Dataset records ▸

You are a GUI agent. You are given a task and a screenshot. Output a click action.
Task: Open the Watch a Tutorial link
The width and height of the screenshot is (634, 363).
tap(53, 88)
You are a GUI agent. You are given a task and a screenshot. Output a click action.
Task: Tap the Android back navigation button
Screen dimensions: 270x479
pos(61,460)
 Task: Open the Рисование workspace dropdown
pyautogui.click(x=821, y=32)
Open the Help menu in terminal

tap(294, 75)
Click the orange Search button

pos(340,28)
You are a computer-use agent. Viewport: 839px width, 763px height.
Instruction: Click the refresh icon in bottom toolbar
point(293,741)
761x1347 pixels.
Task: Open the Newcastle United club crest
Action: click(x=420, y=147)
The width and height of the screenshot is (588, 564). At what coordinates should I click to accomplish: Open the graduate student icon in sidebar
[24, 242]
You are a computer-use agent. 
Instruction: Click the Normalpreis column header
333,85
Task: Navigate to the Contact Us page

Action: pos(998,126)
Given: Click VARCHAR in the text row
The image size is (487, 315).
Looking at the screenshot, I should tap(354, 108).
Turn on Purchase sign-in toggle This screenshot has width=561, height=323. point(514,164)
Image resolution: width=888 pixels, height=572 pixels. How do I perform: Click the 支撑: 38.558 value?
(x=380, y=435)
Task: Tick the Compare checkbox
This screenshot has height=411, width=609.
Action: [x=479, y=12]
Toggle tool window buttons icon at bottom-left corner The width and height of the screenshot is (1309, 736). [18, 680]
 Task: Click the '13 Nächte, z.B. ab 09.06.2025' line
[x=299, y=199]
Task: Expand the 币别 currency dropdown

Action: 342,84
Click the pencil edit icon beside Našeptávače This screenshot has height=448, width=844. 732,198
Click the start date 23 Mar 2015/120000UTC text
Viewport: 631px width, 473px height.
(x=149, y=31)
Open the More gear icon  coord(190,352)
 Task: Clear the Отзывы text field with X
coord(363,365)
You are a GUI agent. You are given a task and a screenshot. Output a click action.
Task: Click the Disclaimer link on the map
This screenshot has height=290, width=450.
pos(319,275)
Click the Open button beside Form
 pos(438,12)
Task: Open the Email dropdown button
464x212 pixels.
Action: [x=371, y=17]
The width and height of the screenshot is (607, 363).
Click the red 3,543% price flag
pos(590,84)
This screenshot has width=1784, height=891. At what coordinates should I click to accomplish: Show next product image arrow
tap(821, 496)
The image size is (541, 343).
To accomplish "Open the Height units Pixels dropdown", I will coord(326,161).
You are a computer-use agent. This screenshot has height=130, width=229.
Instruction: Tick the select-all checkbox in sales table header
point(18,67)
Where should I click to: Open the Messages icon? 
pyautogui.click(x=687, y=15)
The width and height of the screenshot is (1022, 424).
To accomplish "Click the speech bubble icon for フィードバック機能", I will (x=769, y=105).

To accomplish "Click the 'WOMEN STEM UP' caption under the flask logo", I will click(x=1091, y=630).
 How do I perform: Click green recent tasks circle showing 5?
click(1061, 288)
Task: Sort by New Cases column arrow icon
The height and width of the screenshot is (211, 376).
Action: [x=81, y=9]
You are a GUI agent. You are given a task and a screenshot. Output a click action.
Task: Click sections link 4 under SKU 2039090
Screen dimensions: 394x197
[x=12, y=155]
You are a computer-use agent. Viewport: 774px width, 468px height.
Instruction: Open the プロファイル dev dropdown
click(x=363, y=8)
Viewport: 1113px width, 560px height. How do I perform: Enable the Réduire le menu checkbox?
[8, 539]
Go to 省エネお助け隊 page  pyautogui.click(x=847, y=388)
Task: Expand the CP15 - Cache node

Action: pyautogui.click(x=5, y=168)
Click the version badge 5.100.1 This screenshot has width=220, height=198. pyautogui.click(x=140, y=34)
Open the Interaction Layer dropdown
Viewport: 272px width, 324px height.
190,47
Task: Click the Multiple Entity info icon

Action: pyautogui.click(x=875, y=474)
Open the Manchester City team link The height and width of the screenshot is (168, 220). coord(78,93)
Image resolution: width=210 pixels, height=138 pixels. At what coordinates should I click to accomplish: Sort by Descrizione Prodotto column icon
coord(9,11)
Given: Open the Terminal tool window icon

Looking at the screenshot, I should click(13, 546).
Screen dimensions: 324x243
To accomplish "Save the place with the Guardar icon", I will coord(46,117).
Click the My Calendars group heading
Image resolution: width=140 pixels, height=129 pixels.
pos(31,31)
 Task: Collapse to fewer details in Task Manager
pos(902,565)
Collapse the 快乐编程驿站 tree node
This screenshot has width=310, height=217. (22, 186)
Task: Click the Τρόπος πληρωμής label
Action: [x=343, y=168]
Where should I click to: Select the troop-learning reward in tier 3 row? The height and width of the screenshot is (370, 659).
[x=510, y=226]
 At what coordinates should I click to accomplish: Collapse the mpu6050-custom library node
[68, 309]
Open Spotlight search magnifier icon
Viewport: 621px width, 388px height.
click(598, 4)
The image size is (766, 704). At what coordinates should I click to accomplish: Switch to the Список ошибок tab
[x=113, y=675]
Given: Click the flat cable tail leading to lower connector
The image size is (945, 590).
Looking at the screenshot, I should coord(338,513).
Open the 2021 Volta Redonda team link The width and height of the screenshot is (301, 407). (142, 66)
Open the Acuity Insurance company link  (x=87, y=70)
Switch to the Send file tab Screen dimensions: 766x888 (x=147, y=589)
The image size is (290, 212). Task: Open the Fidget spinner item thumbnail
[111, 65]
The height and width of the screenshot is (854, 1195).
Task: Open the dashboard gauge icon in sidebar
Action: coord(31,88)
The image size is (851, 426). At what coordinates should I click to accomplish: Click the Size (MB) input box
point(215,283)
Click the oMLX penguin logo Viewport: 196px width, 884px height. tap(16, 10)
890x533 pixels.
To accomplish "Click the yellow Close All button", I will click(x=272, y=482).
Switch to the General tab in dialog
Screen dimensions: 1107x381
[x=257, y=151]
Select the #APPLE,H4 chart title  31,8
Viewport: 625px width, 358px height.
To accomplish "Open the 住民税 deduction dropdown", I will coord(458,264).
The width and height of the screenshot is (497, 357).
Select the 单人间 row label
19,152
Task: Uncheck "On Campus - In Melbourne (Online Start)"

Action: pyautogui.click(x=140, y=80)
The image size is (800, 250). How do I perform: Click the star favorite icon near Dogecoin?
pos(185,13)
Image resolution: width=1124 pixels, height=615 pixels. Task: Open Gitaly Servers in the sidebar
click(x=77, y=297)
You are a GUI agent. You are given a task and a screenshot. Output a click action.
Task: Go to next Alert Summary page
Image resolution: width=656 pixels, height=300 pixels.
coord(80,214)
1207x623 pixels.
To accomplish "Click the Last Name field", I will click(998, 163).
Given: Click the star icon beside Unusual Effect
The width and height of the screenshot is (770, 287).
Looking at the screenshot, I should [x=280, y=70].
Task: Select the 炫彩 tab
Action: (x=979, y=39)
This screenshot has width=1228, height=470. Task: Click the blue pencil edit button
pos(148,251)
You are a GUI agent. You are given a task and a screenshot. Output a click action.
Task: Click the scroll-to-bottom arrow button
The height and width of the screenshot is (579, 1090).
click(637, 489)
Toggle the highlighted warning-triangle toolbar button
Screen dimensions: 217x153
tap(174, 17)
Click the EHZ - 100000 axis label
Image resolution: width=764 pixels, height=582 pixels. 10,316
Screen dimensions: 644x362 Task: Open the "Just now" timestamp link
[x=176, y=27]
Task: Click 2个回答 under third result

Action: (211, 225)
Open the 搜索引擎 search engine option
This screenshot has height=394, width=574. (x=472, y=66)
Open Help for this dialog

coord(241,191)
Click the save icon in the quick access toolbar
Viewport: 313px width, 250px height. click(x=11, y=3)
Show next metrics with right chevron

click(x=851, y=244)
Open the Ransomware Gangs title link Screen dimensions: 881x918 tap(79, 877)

Your goal ▸ Each line from the one containing "Click the save" to the end of the records should be echoed exactly, and no other line.

Task output ▸
Click the save icon in the quick access toolbar
Viewport: 313px width, 250px height. click(x=11, y=3)
Show next metrics with right chevron

click(x=851, y=244)
Open the Ransomware Gangs title link Screen dimensions: 881x918 tap(79, 877)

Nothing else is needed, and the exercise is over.